WORK INSTRUCTIONS: Carry on the post about appellate court activity in Virginia, starting right after its final sentence.

QUOTED TEXT:
****************
LOTS OF ACTION IN (AND AROUND) APPELLATE COURTS

[Posted February 8, 2008] Friday brings a spate of activity to the appellate landscape in Virginia. Here’s what’s happening:

The electrons are coming. The Fourth Circuit has given notice of the upcoming implementation of electronic filing of appellate documents. The system, which has been undergoing installation, testing, and an internal “tryout” for some time, will go live on April 1, and will become mandatory two months later, on June 1. Practitioners who are accustomed to e-filing in US District and Bankruptcy Courts will recognize the procedure; others had better get onto the learning bandwagon pronto. There are exemptions for pro se litigants, and for those forlorn neo-Luddite lawyers who manage to persuade the court that they just can’t file electronically. In addition, a specified list of documents must be filed in paper form, or in both paper and electronic formats.

The jurists are staying. Early this afternoon, both houses of the General Assembly elected Justice Goodwyn and Judge Millette to regular terms on the Supreme Court and the Court of Appeals, respectively. Today’s action was necessitated by Art. VI, section 7 of the state constitution, which gives Governor Kaine the right to make recess appointments. But those appointments expire 30 days after the legislative session convenes. And that 30 days was set to expire today, so today’s action comes just in the nick of time to keep both benches at their full complements. (The Fourth, alas, is a far different story; if only Congress and the president could reach five such accords, we’d be fully staffed in Richmond.)
****************
STORED DATA:
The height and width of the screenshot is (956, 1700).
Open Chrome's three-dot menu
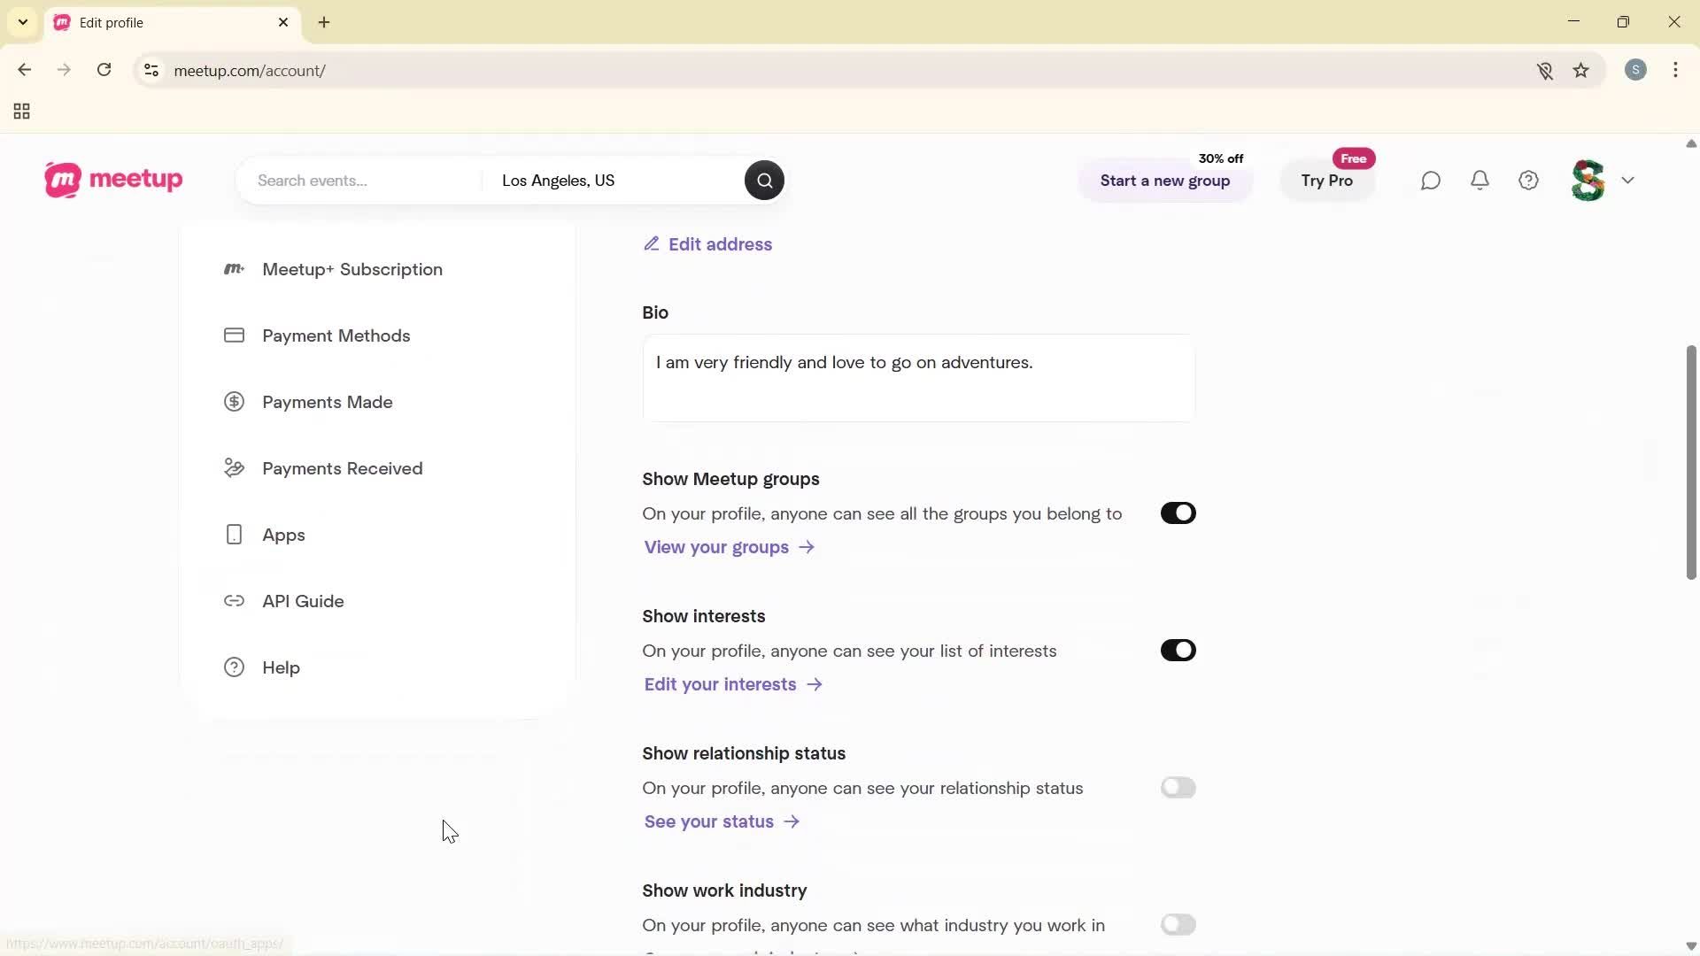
****************
RESPONSE FOR THIS EXERCISE:
The docket is dwindling. The Supreme Court hands down no fewer than seven unpublished orders today, deciding cases argued in the January session. There are three criminal cases. The companion drug conspiracy cases of Adams v. Commonwealth and Montgomery v. Commonwealth both get reversed (after the CAV refused even to grant a writ) because no one at the trial court bothered to prove that one of the alleged conspirators ever knew anything about cocaine. You can’t have a conspiracy, it seems, if only one defendant really knows what’s going on. The irony of these results is that even the defendant who knew what was going on get shaken loose, since the charge is not distribution but conspiracy. The other criminal appellant fares not so well, as the court affirms a conviction of driving after a habitual offender adjudication in Smith v. Commonwealth. Smith argued that the trial court impermissibly allow the prosecution to introduce an order of revocation, but his failure to object to a DMV transcript that showed the same information rendered the admission of the revocation order harmless at best.

In the civil context, there are four rulings today. Ailer v. Ailer involves either a gift or a loan (depending on which family member you ask) from parents to a son for a down payment on a home. The trial court had held that the mother (the father died before trial) had proved that it was a loan, and the son didn’t assign error to that ruling. Instead, he pinned all of his hopes on the statute of frauds, since even Mom’s testimony provided that he didn’t have to repay the “loan” for two years. But that gets him nowhere because, as the court explains in affirming today, the “agreement not to be performed within one year” part of the statute only applies where both parties won’t be performing within a year. Here. Mom and Dad were to give Junior the money immediately (and they did), so that statutory bar doesn’t apply. This isn’t new Virginia law, but it’s an important reminder of a limitation that many lawyers may not know about.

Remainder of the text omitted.